What you have to do: List each line of the data that holds the string "Ambassa".

*** Records ***

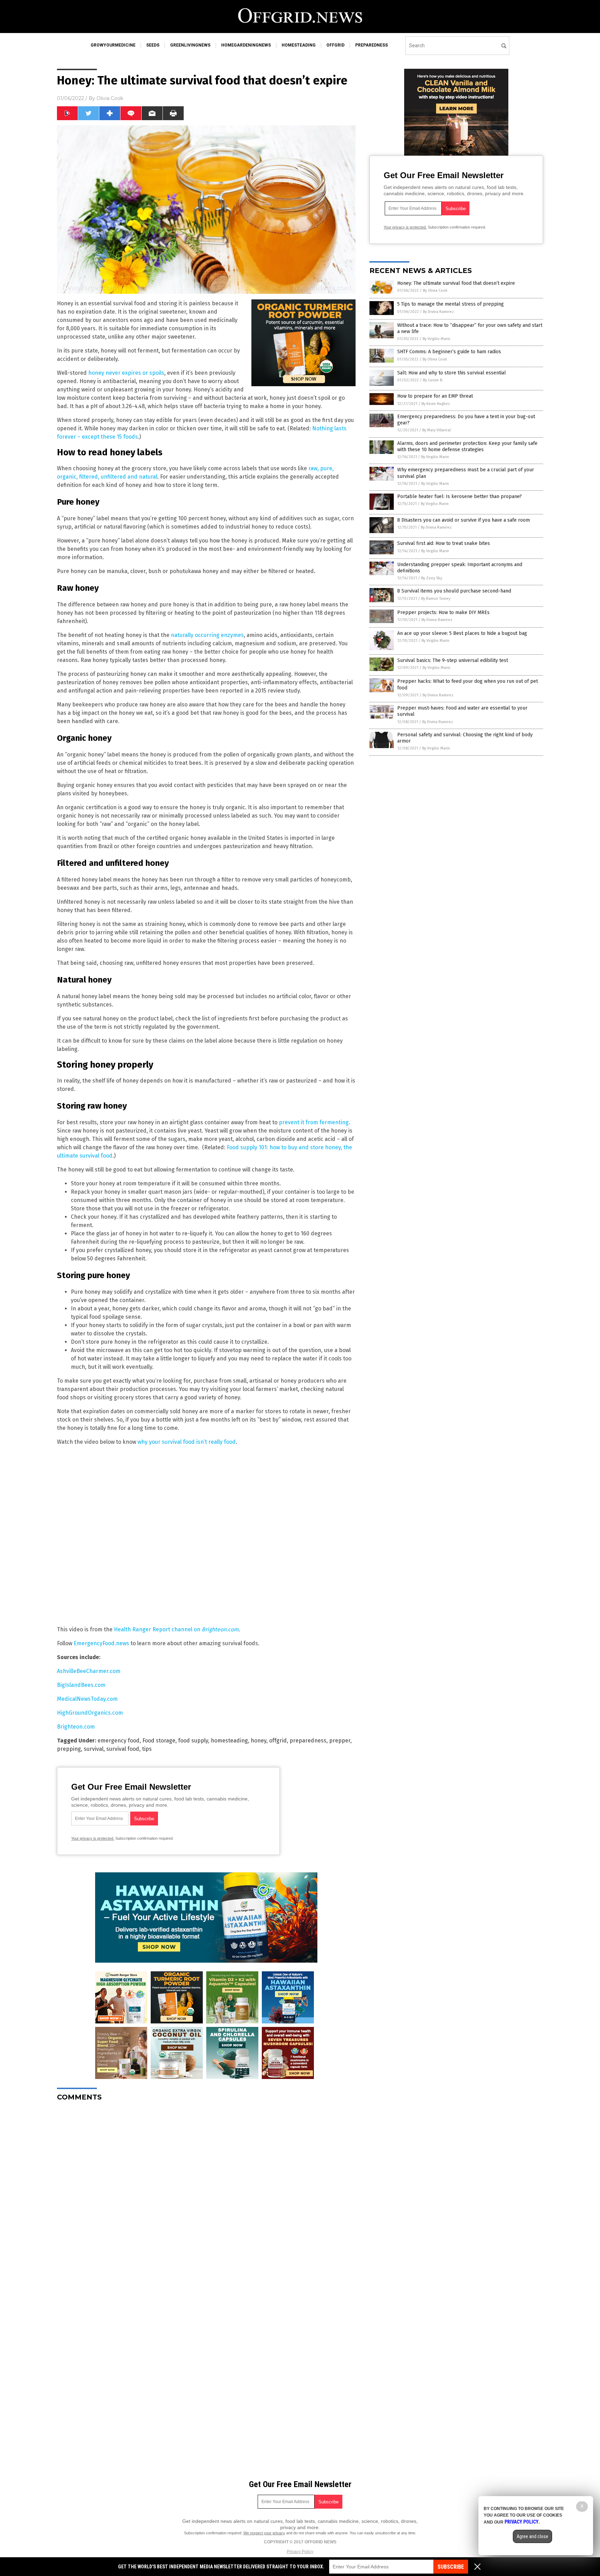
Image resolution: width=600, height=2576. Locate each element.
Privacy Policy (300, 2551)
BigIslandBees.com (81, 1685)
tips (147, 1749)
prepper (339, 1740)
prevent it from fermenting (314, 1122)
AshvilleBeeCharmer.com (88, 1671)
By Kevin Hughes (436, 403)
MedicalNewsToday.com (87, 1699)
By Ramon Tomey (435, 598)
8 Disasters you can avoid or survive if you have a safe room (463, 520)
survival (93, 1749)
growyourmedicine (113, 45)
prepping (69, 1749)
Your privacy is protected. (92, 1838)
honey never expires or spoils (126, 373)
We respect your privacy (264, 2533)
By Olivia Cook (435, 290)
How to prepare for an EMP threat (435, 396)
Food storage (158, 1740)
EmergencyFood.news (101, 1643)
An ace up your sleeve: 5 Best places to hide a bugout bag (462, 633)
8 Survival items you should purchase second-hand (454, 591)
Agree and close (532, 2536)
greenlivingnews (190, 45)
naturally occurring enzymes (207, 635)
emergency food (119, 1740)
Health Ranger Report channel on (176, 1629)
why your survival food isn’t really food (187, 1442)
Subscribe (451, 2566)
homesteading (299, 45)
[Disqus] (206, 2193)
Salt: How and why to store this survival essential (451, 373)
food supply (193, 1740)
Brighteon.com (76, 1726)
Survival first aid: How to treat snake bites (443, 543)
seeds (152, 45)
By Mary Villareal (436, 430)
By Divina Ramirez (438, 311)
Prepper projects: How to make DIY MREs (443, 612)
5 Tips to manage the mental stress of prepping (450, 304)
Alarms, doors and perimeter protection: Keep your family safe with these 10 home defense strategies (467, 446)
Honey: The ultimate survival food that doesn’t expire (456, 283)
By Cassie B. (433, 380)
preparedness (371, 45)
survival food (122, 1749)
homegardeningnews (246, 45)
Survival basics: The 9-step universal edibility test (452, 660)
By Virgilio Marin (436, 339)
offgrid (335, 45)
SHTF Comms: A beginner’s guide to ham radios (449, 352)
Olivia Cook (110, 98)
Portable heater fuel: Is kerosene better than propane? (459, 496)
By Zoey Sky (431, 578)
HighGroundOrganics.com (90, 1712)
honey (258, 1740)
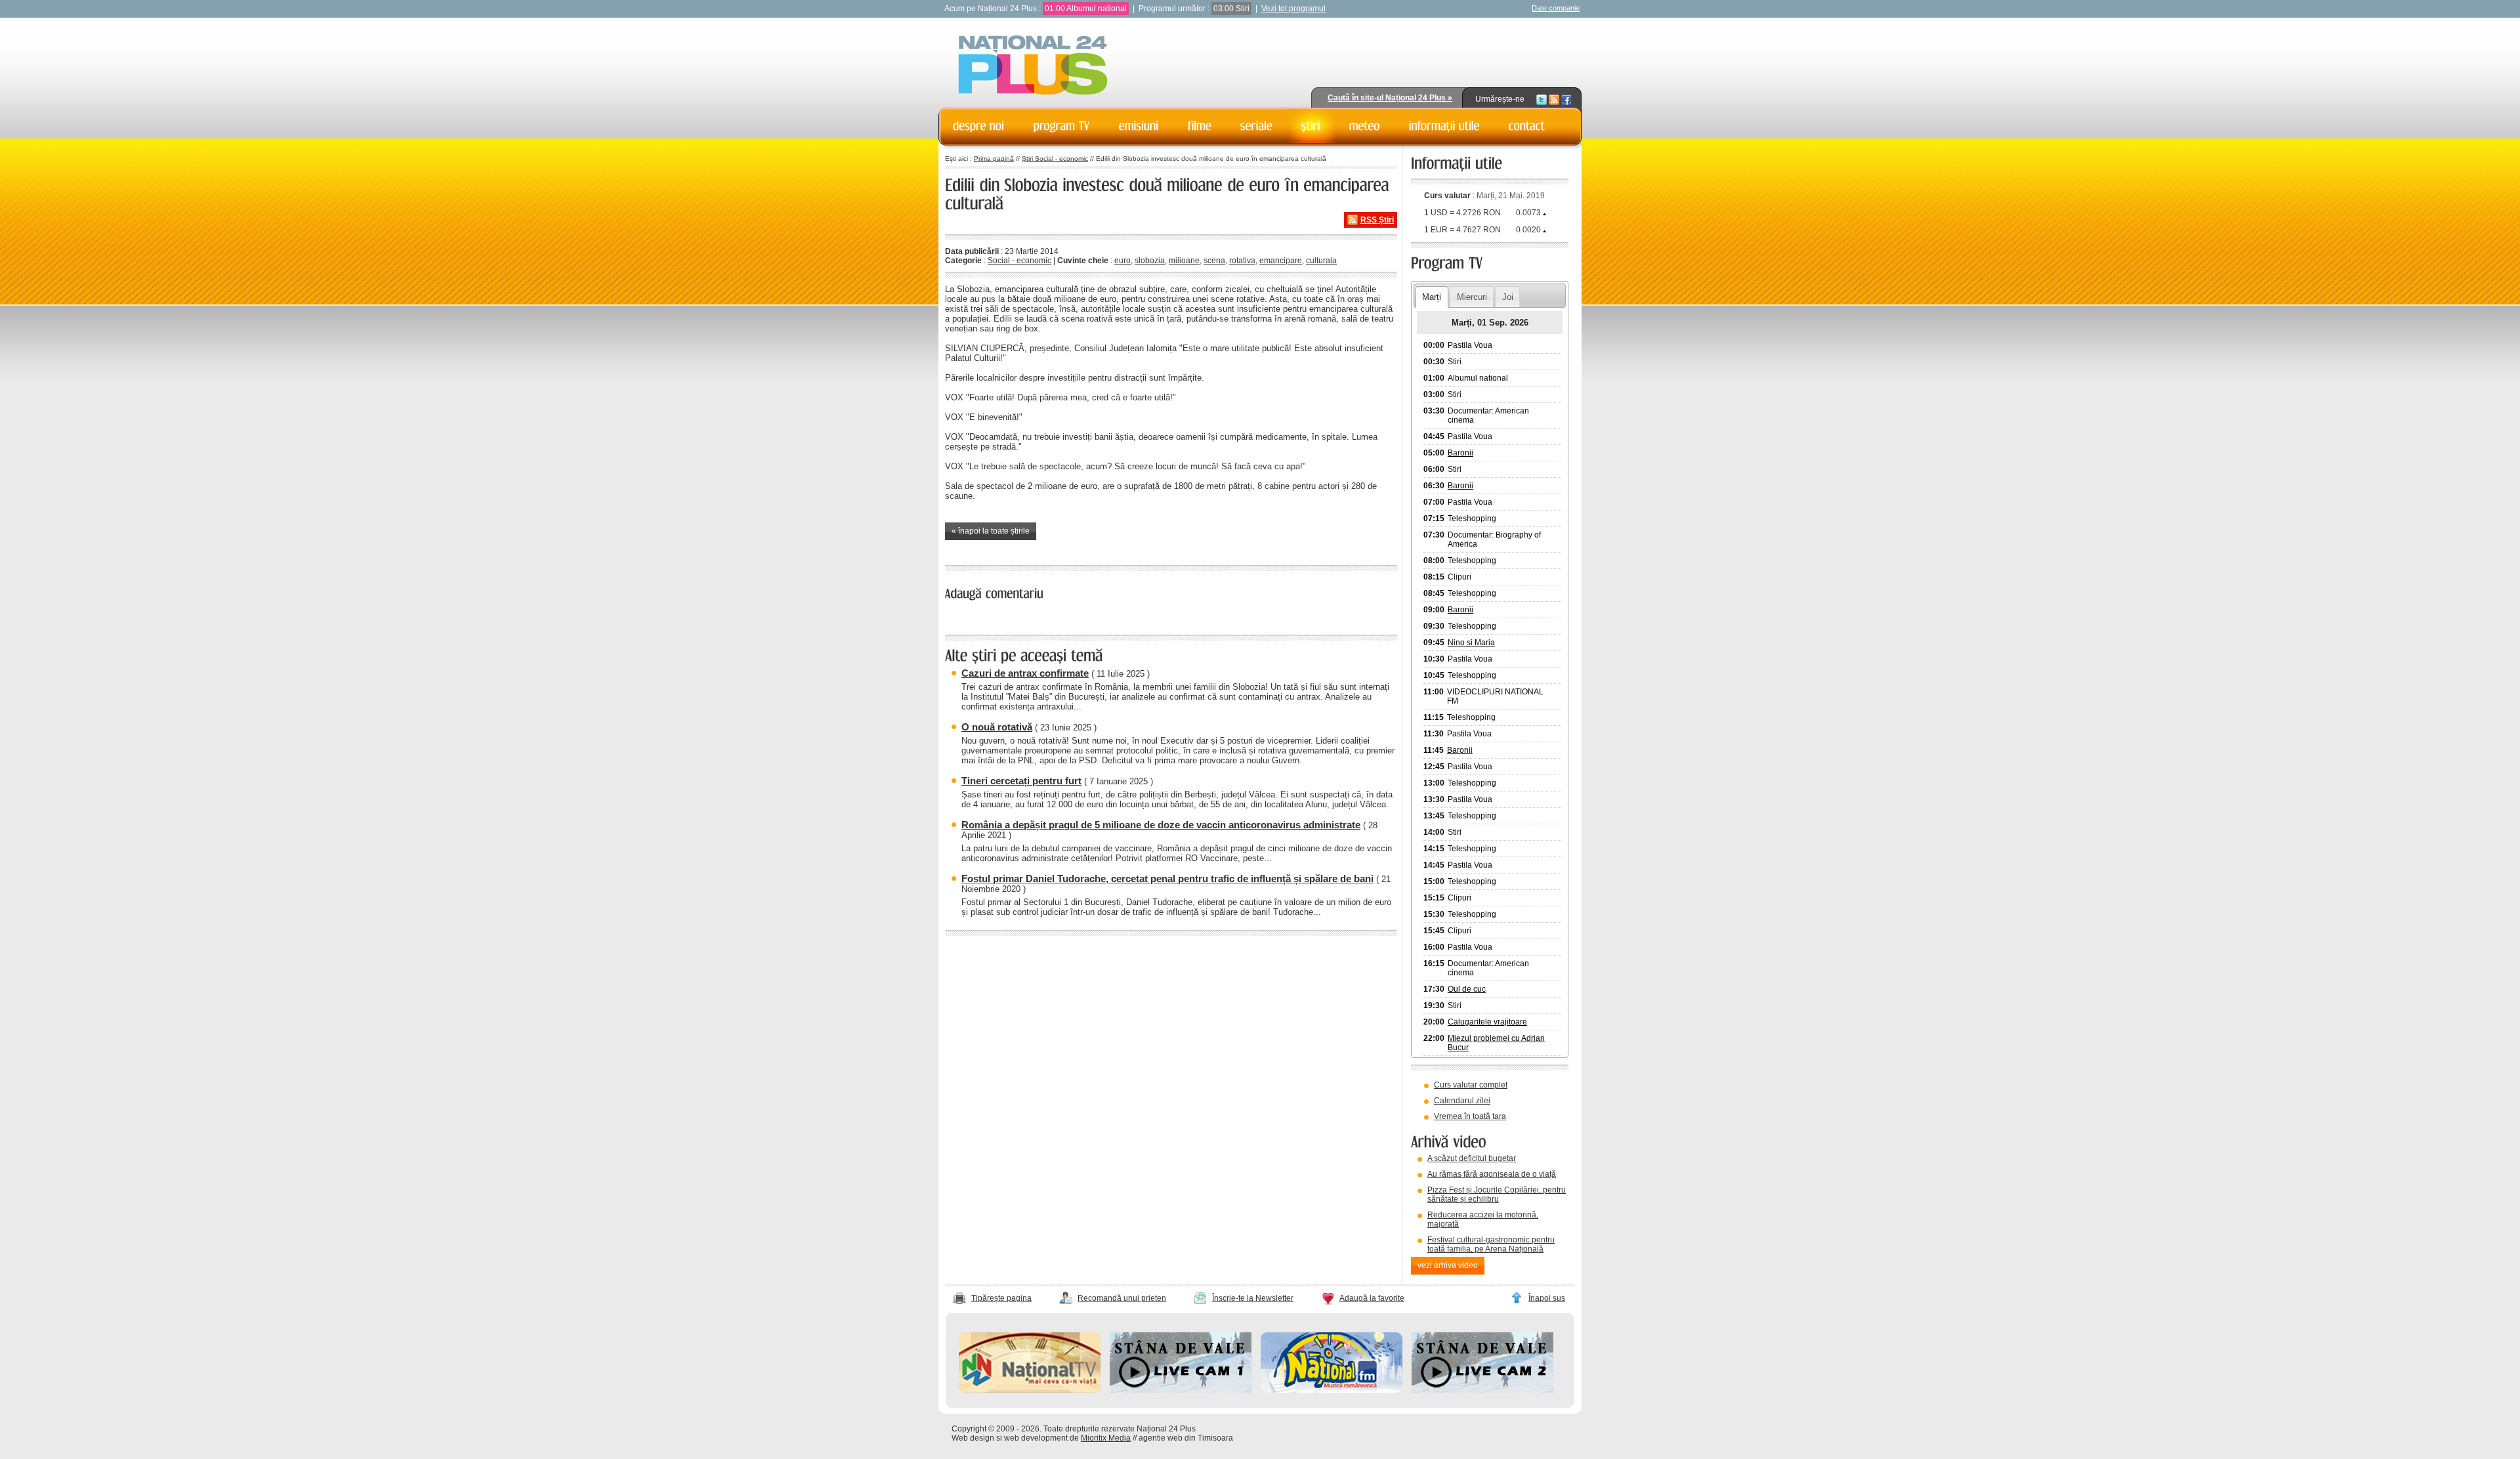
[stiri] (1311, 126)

*** End of Records ***
*** Records ***

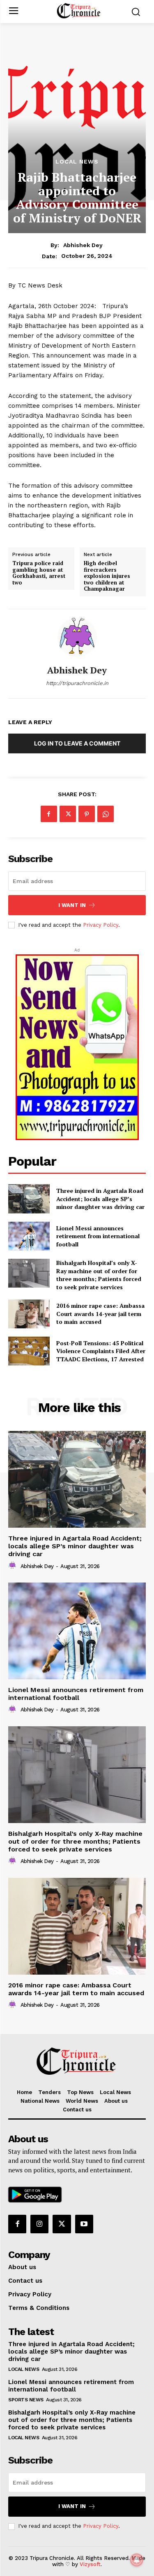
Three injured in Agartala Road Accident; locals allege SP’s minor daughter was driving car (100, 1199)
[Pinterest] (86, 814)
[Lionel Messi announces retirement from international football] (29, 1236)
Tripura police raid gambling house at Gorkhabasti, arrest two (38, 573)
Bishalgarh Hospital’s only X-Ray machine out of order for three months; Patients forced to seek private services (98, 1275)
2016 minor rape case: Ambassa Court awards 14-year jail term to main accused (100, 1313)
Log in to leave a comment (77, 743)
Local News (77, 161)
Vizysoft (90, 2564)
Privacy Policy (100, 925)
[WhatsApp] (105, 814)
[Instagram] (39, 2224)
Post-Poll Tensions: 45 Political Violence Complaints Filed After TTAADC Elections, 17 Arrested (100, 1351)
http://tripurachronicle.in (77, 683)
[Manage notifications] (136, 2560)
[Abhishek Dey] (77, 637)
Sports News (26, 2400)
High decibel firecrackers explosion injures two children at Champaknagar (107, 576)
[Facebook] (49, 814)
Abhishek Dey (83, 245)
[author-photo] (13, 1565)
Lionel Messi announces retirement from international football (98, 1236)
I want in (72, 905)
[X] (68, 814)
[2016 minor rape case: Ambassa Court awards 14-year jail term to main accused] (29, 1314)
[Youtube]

*** End of Records ***

Result:
2016 minor rape case: Ambassa Court awards 14-year jail term to main accused (100, 1313)
[2016 minor rape case: Ambassa Court awards 14-year jail term to main accused] (29, 1314)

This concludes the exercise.